Giacomo, above, pulled off a shocker in the 2005 Kentucky Derby, but he wasn't the biggest longshot in the race's storied history. (Photo by Horsephotos.com)
Mine That Bird’s amazing longshot victory in the 2009 Kentucky Derby still fascinates fans to this day. It’s now the subject of a film “50 to 1,” and has been on everyone’s lips as we get ready for this weekend’s 140th running of the Kentucky Derby.
Here is a look at some other notable upsets from years past:
1. Donerail - 1913 – 91.45-to-1
Not much has been written about the longest shot to ever win the Kentucky Derby, but here’s what we can piece together. The 6-to-5 favorite in the 8-horse field that day was a horse named Ten Point, who had never raced farther than a mile. The overlooked Donerail had placed second in the Blue Grass Stakes under jockey Roscoe Goose, but then ran a disappointing fifth a few days later in the Camden Handicap in Lexington. For the Derby, Donerail was back under Roscoe Goose, a jockey who loved to ride longshots and knew the Churchill Downs track very well. He and Donerail made a good team. The horse paid $184.90 to win.
2. Charismatic - 1999 – 31.30-to-1
There is no greater underdog story than that of Charismatic, Chris Antley and D. Wayne Lukas in the 1999 Kentucky Derby. Charismatic had competed in a claiming race earlier in the year and was available to anyone for $62,500. When the jockey who guided him to victory in the Coolmore Lexington Stakes opted for another contender in the race, Lukas went to Chris Antley, who less than a year earlier was overweight and considering retiring from the sport after battling substance abuse problems. Charismatic continued to shock the world when he won the Preakness (again, not the favorite) and came within an eighth of a mile of winning the Triple Crown in a dramatic finish that will never be forgotten. Chris Antley, having sensed that Charismatic was injured, lept from the horse on the track and cradled his leg in his arms to keep him from bearing down weight on it - probably saving the horse’s life.
3. Funny Cide - 2003 – 12.80-to-1
Funny Cide deserves a place on this list because he was one of the biggest longshots to win the Kentucky Derby when you consider everything that went right to get him to that point, even though 12-to-1 isn’t really a huge longshot on the tote board. A $22,000 yearling bought by a pinhooker and then sold to Sackatoga Stables, a partnership in upstate New York that included a teacher, a construction worker and a caterer, Funny Cide was not racing royalty. He had finished a respectable second in the Wood Memorial Stakes to the 5-to-2 Kentucky Derby favorite Empire Maker, and his morning line odds on Derby day were 15-to-1. He went on to win the Preakness and then miss the Triple Crown when third to his rival Empire Maker.

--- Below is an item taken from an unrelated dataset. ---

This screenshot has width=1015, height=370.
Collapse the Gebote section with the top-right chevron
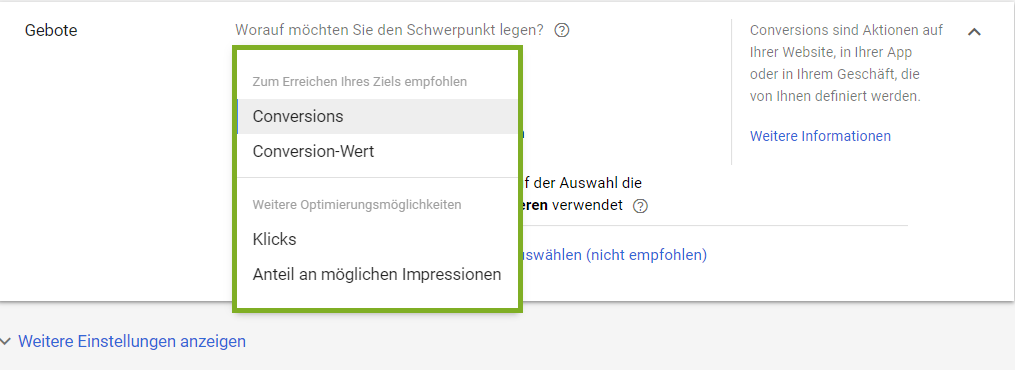click(974, 31)
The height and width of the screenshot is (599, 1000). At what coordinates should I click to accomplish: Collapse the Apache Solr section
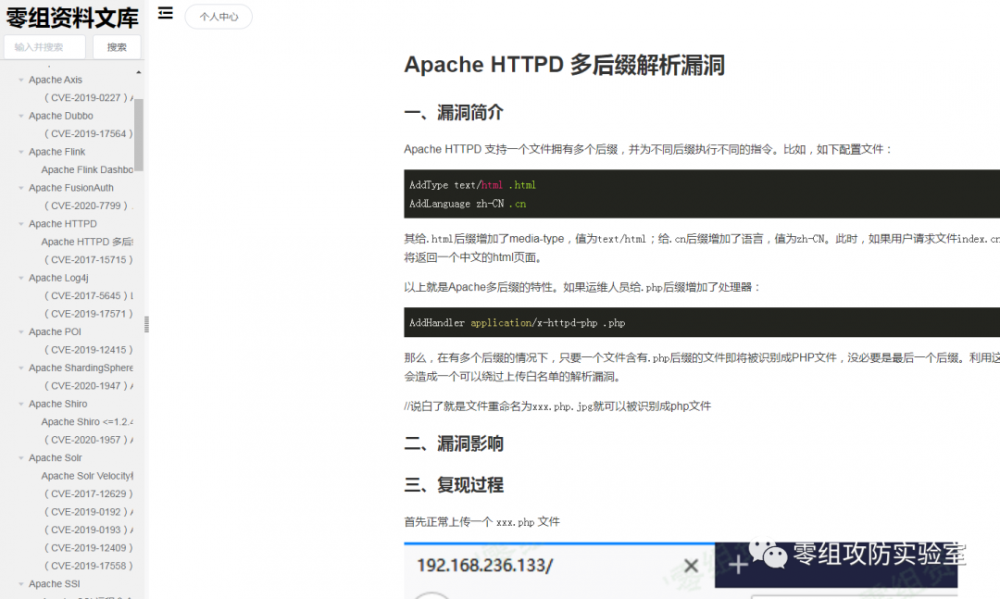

4. Giacomo - 2005 – 50.30-to-1
Everyone knows about the horse ranks just behind Mine That Bird with the third-highest payout in Kentucky Derby history. What often is forgotten about the 2005 Kentucky Derby is that Giacomo wasn’t the longest shot in the race. That honor belonged to Closing Argument who was 71.60-to-1, and Closing Argument ran second!! Closing Argument is actually the longest shot to ever finish second in a Kentucky Derby, paying $70 to place. The Giacomo-Closing Argument exacta paid $9,814.80! That payout set a Derby record, besting the old record of $1,300 by $8,500! While another 50-to-1 shot could win again (and did in 2009), it is unlikely we will ever see another 1-2 finish as big as we did in 2005.
5. Gato Del Sol - 1982 – 21.20-to-1
Looking back, 1982 was a weird year for horse racing, mostly because of Gato Del Sol. He wasn’t one of the biggest prices to win the Kentucky Derby, but he’s notable for this list because he was so unlikely a winner that his own connections still considered it a fluke after the race. They opted out of racing him in the Preakness, the first time anyone had elected not to try for the Triple Crown in the prior 23 years. Coming back for the Belmont, Gato Del Sol lost by 14 lengths to Conquistador Cielo, the largest winning margin since Secretariat. Neither of the horses had run in the Preakness, which was won by third-choice Aloma’s Ruler. Conquistador Cielo had just won the Met Mile six days prior to the race and set a track record. If not for an injury, perhaps Conquistador Cielo could have won a Triple Crown!